Restate the listing in full, keeping every word as it is.

--- START ---

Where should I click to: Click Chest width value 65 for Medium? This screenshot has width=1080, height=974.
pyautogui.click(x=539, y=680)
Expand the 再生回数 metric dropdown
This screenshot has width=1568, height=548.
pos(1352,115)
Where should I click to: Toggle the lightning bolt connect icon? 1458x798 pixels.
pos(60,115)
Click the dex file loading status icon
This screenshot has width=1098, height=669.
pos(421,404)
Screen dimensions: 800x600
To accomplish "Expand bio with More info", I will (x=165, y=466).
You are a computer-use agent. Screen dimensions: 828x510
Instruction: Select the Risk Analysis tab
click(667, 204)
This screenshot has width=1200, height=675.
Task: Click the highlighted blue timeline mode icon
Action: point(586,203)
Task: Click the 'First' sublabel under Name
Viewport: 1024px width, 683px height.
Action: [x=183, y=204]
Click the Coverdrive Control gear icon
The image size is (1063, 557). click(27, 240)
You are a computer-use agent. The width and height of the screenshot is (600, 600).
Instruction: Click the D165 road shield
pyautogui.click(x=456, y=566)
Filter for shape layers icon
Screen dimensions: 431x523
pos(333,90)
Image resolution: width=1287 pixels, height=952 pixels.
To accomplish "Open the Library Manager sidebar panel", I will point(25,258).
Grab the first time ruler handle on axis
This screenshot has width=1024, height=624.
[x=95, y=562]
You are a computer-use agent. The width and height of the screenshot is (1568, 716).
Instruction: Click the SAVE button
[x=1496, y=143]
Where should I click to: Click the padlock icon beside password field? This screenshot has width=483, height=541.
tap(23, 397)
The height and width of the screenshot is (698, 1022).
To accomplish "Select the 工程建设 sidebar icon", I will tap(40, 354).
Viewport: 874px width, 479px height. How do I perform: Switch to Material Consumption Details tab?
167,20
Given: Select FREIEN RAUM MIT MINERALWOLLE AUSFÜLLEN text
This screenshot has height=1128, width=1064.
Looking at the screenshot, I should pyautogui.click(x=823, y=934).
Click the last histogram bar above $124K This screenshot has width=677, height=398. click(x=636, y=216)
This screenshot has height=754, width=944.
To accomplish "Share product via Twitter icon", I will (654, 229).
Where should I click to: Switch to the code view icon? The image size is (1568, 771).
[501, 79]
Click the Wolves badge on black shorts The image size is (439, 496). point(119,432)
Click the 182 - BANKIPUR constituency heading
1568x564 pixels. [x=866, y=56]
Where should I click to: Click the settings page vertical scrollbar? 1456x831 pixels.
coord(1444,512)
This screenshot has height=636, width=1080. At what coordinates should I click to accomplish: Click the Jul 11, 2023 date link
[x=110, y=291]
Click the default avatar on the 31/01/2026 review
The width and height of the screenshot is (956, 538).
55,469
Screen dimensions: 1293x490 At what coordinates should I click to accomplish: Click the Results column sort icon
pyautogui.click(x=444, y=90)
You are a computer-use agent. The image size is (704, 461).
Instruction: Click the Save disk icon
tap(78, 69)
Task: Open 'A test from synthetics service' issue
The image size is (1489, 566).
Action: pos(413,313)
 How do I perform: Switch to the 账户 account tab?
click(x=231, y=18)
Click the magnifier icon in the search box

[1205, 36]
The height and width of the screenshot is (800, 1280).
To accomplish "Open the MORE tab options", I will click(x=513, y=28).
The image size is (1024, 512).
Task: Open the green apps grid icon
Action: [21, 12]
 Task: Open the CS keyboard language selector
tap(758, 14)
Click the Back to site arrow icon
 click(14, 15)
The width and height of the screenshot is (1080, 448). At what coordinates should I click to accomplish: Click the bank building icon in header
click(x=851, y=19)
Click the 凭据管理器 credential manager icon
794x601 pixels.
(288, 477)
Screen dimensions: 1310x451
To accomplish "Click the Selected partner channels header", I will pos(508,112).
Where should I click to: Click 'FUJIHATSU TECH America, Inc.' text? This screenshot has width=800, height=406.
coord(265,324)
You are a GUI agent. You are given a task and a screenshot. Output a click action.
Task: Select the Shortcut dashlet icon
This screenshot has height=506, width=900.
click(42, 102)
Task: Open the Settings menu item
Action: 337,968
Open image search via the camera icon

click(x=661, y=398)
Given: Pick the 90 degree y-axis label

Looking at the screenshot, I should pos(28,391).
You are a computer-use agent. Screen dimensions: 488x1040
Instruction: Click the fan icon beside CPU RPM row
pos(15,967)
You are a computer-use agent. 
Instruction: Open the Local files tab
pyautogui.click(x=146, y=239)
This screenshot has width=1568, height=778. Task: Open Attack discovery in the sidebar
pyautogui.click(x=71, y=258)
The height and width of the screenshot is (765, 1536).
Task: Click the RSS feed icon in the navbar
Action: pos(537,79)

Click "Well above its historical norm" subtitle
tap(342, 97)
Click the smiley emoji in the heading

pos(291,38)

--- END ---

■ **Solution to the exercise**
Where should I click to: Click Chest width value 65 for Medium? This screenshot has width=1080, height=974.
pyautogui.click(x=539, y=680)
Expand the 再生回数 metric dropdown
This screenshot has width=1568, height=548.
pos(1352,115)
Where should I click to: Toggle the lightning bolt connect icon? 1458x798 pixels.
pos(60,115)
Click the dex file loading status icon
This screenshot has width=1098, height=669.
pos(421,404)
Screen dimensions: 800x600
To accomplish "Expand bio with More info", I will (x=165, y=466).
You are a computer-use agent. Screen dimensions: 828x510
Instruction: Select the Risk Analysis tab
click(667, 204)
This screenshot has width=1200, height=675.
Task: Click the highlighted blue timeline mode icon
Action: point(586,203)
Task: Click the 'First' sublabel under Name
Viewport: 1024px width, 683px height.
Action: [x=183, y=204]
Click the Coverdrive Control gear icon
The image size is (1063, 557). click(27, 240)
You are a computer-use agent. The width and height of the screenshot is (600, 600).
Instruction: Click the D165 road shield
pyautogui.click(x=456, y=566)
Filter for shape layers icon
Screen dimensions: 431x523
pos(333,90)
Image resolution: width=1287 pixels, height=952 pixels.
To accomplish "Open the Library Manager sidebar panel", I will point(25,258).
Grab the first time ruler handle on axis
This screenshot has width=1024, height=624.
[x=95, y=562]
You are a computer-use agent. The width and height of the screenshot is (1568, 716).
Instruction: Click the SAVE button
[x=1496, y=143]
Where should I click to: Click the padlock icon beside password field? This screenshot has width=483, height=541.
tap(23, 397)
The height and width of the screenshot is (698, 1022).
To accomplish "Select the 工程建设 sidebar icon", I will tap(40, 354).
Viewport: 874px width, 479px height. How do I perform: Switch to Material Consumption Details tab?
167,20
Given: Select FREIEN RAUM MIT MINERALWOLLE AUSFÜLLEN text
This screenshot has height=1128, width=1064.
Looking at the screenshot, I should pyautogui.click(x=823, y=934).
Click the last histogram bar above $124K This screenshot has width=677, height=398. click(x=636, y=216)
This screenshot has height=754, width=944.
To accomplish "Share product via Twitter icon", I will (654, 229).
Where should I click to: Switch to the code view icon? The image size is (1568, 771).
[501, 79]
Click the Wolves badge on black shorts The image size is (439, 496). point(119,432)
Click the 182 - BANKIPUR constituency heading
1568x564 pixels. [x=866, y=56]
Where should I click to: Click the settings page vertical scrollbar? 1456x831 pixels.
coord(1444,512)
This screenshot has height=636, width=1080. At what coordinates should I click to accomplish: Click the Jul 11, 2023 date link
[x=110, y=291]
Click the default avatar on the 31/01/2026 review
The width and height of the screenshot is (956, 538).
55,469
Screen dimensions: 1293x490 At what coordinates should I click to accomplish: Click the Results column sort icon
pyautogui.click(x=444, y=90)
You are a computer-use agent. The image size is (704, 461).
Instruction: Click the Save disk icon
tap(78, 69)
Task: Open 'A test from synthetics service' issue
The image size is (1489, 566).
Action: pos(413,313)
 How do I perform: Switch to the 账户 account tab?
click(x=231, y=18)
Click the magnifier icon in the search box

[1205, 36]
The height and width of the screenshot is (800, 1280).
To accomplish "Open the MORE tab options", I will click(x=513, y=28).
The image size is (1024, 512).
Task: Open the green apps grid icon
Action: [21, 12]
 Task: Open the CS keyboard language selector
tap(758, 14)
Click the Back to site arrow icon
 click(14, 15)
The width and height of the screenshot is (1080, 448). At what coordinates should I click to accomplish: Click the bank building icon in header
click(x=851, y=19)
Click the 凭据管理器 credential manager icon
794x601 pixels.
(288, 477)
Screen dimensions: 1310x451
To accomplish "Click the Selected partner channels header", I will pos(508,112).
Where should I click to: Click 'FUJIHATSU TECH America, Inc.' text? This screenshot has width=800, height=406.
coord(265,324)
You are a GUI agent. You are given a task and a screenshot. Output a click action.
Task: Select the Shortcut dashlet icon
This screenshot has height=506, width=900.
click(42, 102)
Task: Open the Settings menu item
Action: 337,968
Open image search via the camera icon

click(x=661, y=398)
Given: Pick the 90 degree y-axis label

Looking at the screenshot, I should pos(28,391).
You are a computer-use agent. Screen dimensions: 488x1040
Instruction: Click the fan icon beside CPU RPM row
pos(15,967)
You are a computer-use agent. 
Instruction: Open the Local files tab
pyautogui.click(x=146, y=239)
This screenshot has width=1568, height=778. Task: Open Attack discovery in the sidebar
pyautogui.click(x=71, y=258)
The height and width of the screenshot is (765, 1536).
Task: Click the RSS feed icon in the navbar
Action: pos(537,79)

Click "Well above its historical norm" subtitle
tap(342, 97)
Click the smiley emoji in the heading

pos(291,38)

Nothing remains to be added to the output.